GOAL 1:
Answer these questions about the passage on why killing is wrong:
(a) Who is said to have been right that we won't care about our death after dying?
(b) Which animals do humans know no more than after death?
(c) What kind of society does the passage say random killing creates?

PASSAGE:

But what is death? Epicurus was right when he indicated that we won’t care at all about our death after dying. But then why is unnecessary killing wrong? If we don’t know we’re going to be killed and our killer kills us painlessly, there are literally no consequences for us that we can know. We can’t object that we had plans for the future, because after our death, not only will we not care, but we cannot possibly care. So is killing wrong only because of the emotional suffering of those with whom we had connections in life? If so, then painless, unnecessary killing is okay as long as the emotional connections to others are weak or non-existent?

Oh, wait. Is it because we’re human that killing us wrong? But why should that matter? Humans know no more than pigs after death and humans can be killed painlessly and without their knowledge just as pigs can be. It seems unnecessarily (or preferentially) killing humans without their knowledge is fine, at least by Klinkenborg’s reasoning about the insignificance of death.

Is it because of social cohesion that killing humans is wrong – a kind of social contract? If so, then the unnecessary killing of humans isn’t wrong per se, it is just wrong because of unpleasant consequences to ourselves that we must live in the cutthroat, low-trust society that is created by random killing. I suppose that reason might fly with egoists and amoralists, but it is false for those of us who live within a moral worldview.

GOAL 2:
Give the lines of the records as a JSON list of strings, one string per line and no blank lines, running from the start of the records through the line that contains "Action: [x=590, y=394]".

(Dataset entries)
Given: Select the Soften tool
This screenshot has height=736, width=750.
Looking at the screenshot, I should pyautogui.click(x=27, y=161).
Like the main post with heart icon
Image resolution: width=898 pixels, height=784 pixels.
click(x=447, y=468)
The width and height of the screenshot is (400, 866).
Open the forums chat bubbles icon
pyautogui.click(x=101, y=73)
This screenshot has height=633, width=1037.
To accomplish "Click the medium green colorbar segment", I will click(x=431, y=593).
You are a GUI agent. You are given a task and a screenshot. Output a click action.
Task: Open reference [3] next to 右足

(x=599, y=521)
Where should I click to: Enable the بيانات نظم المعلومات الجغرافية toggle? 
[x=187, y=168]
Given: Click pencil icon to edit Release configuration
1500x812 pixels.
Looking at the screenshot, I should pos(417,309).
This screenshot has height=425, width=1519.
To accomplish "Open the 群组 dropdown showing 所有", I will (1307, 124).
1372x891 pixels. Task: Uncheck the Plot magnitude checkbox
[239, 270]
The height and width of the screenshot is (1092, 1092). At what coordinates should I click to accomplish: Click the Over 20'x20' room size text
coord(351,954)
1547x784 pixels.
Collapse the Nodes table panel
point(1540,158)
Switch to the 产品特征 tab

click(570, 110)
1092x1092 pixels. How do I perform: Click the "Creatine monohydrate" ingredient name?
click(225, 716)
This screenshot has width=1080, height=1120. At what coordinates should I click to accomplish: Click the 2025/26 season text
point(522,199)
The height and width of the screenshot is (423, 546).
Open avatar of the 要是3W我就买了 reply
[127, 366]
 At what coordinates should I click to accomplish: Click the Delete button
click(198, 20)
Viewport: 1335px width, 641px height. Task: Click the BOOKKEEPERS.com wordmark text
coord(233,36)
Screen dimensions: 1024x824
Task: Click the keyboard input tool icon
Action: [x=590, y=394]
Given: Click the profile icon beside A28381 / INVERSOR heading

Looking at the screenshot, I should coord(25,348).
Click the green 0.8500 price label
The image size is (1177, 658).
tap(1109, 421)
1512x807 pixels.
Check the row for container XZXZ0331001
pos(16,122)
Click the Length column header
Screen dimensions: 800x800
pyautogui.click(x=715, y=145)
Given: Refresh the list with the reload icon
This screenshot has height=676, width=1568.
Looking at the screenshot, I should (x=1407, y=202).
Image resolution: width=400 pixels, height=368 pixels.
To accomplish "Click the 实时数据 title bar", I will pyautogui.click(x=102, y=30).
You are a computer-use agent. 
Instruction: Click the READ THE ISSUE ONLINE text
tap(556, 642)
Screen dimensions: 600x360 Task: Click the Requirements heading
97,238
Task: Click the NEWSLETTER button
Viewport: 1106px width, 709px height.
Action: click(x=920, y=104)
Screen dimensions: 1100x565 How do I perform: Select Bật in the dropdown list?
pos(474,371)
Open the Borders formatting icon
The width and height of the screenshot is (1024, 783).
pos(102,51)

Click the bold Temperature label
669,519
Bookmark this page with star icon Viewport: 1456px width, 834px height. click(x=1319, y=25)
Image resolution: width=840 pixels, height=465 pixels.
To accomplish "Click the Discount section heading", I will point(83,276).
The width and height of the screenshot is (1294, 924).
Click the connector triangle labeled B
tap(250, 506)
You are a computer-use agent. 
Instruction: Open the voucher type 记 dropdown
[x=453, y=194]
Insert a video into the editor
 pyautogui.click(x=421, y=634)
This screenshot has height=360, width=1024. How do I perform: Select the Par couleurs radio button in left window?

WORKED SOLUTION 1:
(a) Epicurus
(b) Pigs
(c) A cutthroat, low-trust society

WORKED SOLUTION 2:
[
  "Given: Select the Soften tool",
  "This screenshot has height=736, width=750.",
  "Looking at the screenshot, I should pyautogui.click(x=27, y=161).",
  "Like the main post with heart icon",
  "Image resolution: width=898 pixels, height=784 pixels.",
  "click(x=447, y=468)",
  "The width and height of the screenshot is (400, 866).",
  "Open the forums chat bubbles icon",
  "pyautogui.click(x=101, y=73)",
  "This screenshot has height=633, width=1037.",
  "To accomplish \"Click the medium green colorbar segment\", I will click(x=431, y=593).",
  "You are a GUI agent. You are given a task and a screenshot. Output a click action.",
  "Task: Open reference [3] next to 右足",
  "(x=599, y=521)",
  "Where should I click to: Enable the بيانات نظم المعلومات الجغرافية toggle? ",
  "[x=187, y=168]",
  "Given: Click pencil icon to edit Release configuration",
  "1500x812 pixels.",
  "Looking at the screenshot, I should pos(417,309).",
  "This screenshot has height=425, width=1519.",
  "To accomplish \"Open the 群组 dropdown showing 所有\", I will (1307, 124).",
  "1372x891 pixels. Task: Uncheck the Plot magnitude checkbox",
  "[239, 270]",
  "The height and width of the screenshot is (1092, 1092). At what coordinates should I click to accomplish: Click the Over 20'x20' room size text",
  "coord(351,954)",
  "1547x784 pixels.",
  "Collapse the Nodes table panel",
  "point(1540,158)",
  "Switch to the 产品特征 tab",
  "click(570, 110)",
  "1092x1092 pixels. How do I perform: Click the \"Creatine monohydrate\" ingredient name?",
  "click(225, 716)",
  "This screenshot has width=1080, height=1120. At what coordinates should I click to accomplish: Click the 2025/26 season text",
  "point(522,199)",
  "The height and width of the screenshot is (423, 546).",
  "Open avatar of the 要是3W我就买了 reply",
  "[127, 366]",
  " At what coordinates should I click to accomplish: Click the Delete button",
  "click(198, 20)",
  "Viewport: 1335px width, 641px height. Task: Click the BOOKKEEPERS.com wordmark text",
  "coord(233,36)",
  "Screen dimensions: 1024x824",
  "Task: Click the keyboard input tool icon",
  "Action: [x=590, y=394]"
]